HOW TO COMPLETE THIS TASK. Recast the records from their beginning through the line containing "svg-text: 30 is" as a two-column CSV with the columns input and output, giving one row per item with its text in input and its answer in output. Put each value in a single quoted field with line breaks replaced by spaces, and leave the pictures out.

SOURCE MATERIAL.
══════════

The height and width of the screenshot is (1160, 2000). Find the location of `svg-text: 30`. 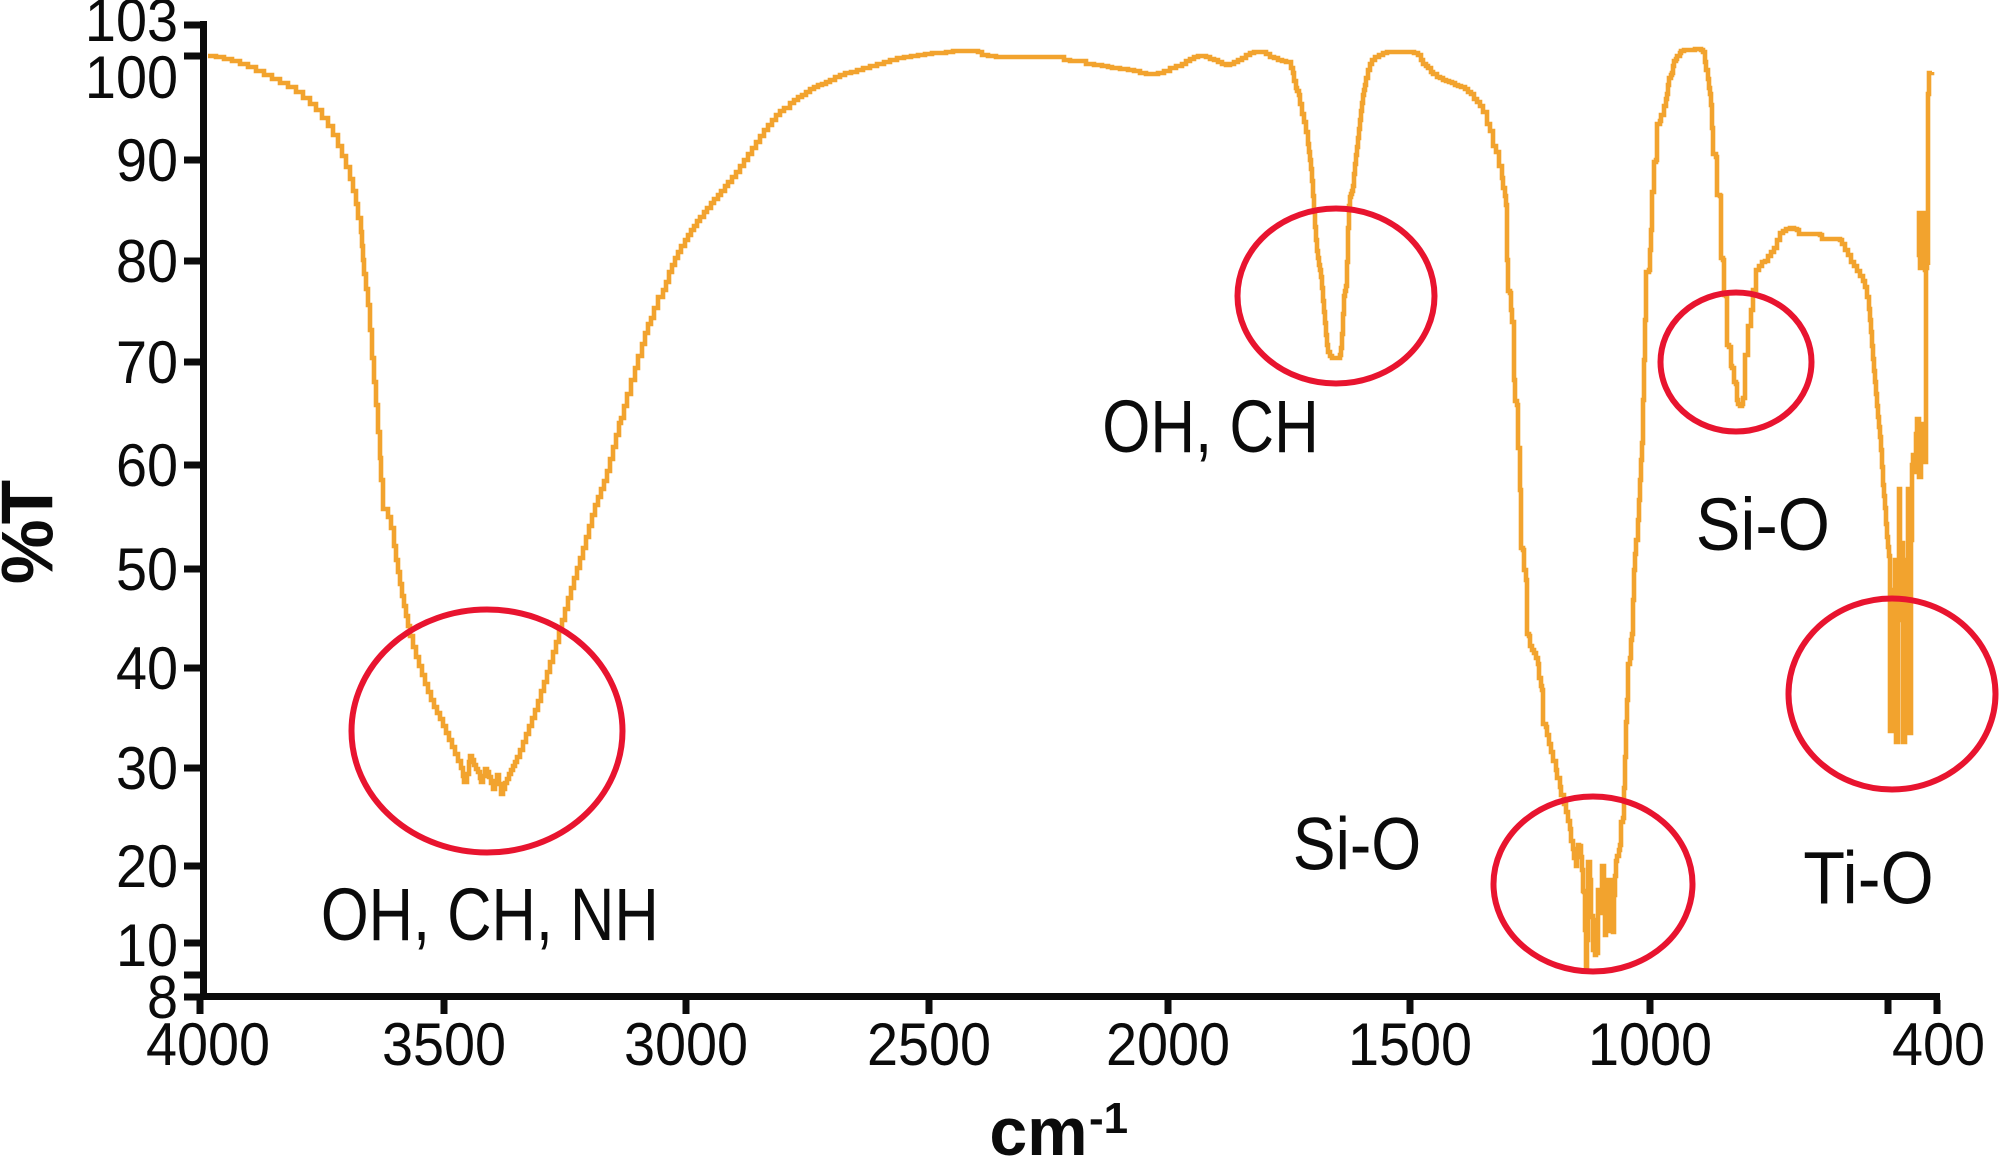

svg-text: 30 is located at coordinates (147, 769).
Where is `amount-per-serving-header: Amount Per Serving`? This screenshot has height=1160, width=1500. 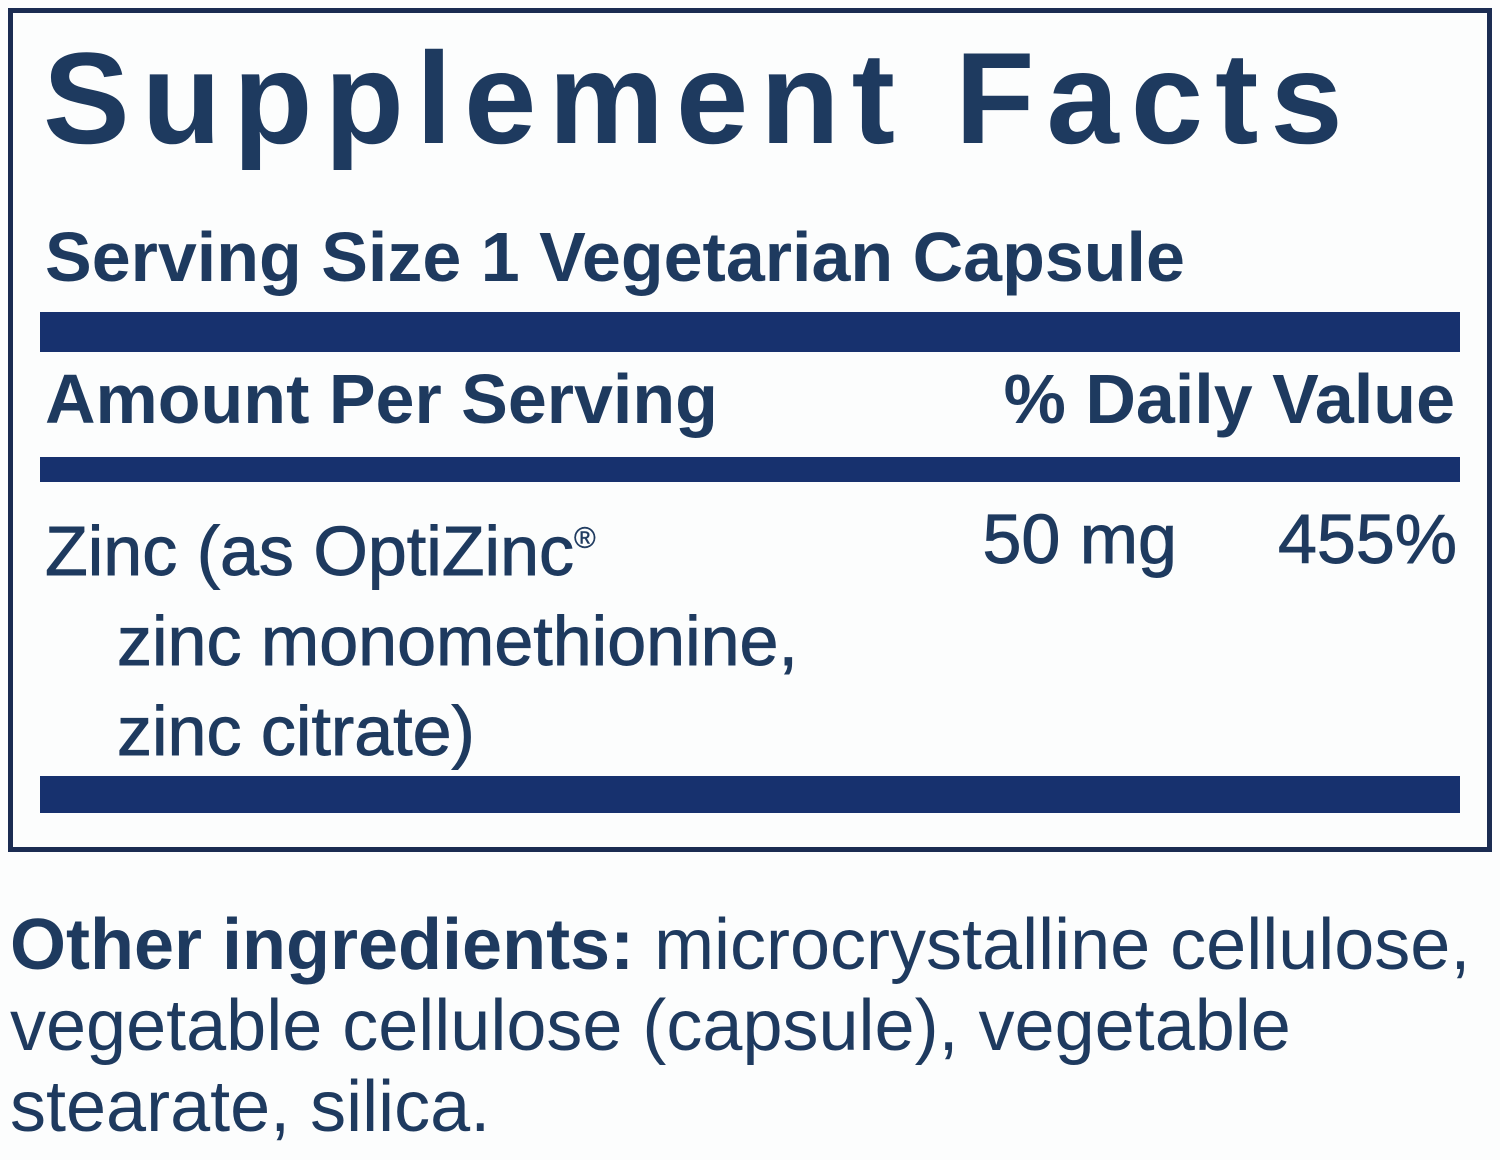
amount-per-serving-header: Amount Per Serving is located at coordinates (382, 399).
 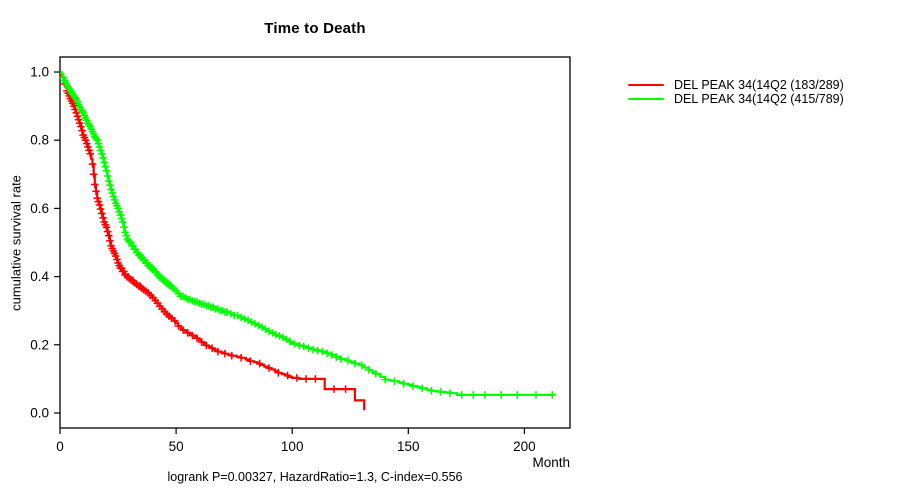 What do you see at coordinates (292, 446) in the screenshot?
I see `svg-text: 100` at bounding box center [292, 446].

══════════

REPLY.
input,output
"The height and width of the screenshot is (1160, 2000). Find the location of `svg-text: 30`.","svg-text: 30 is located at coordinates (147, 769)."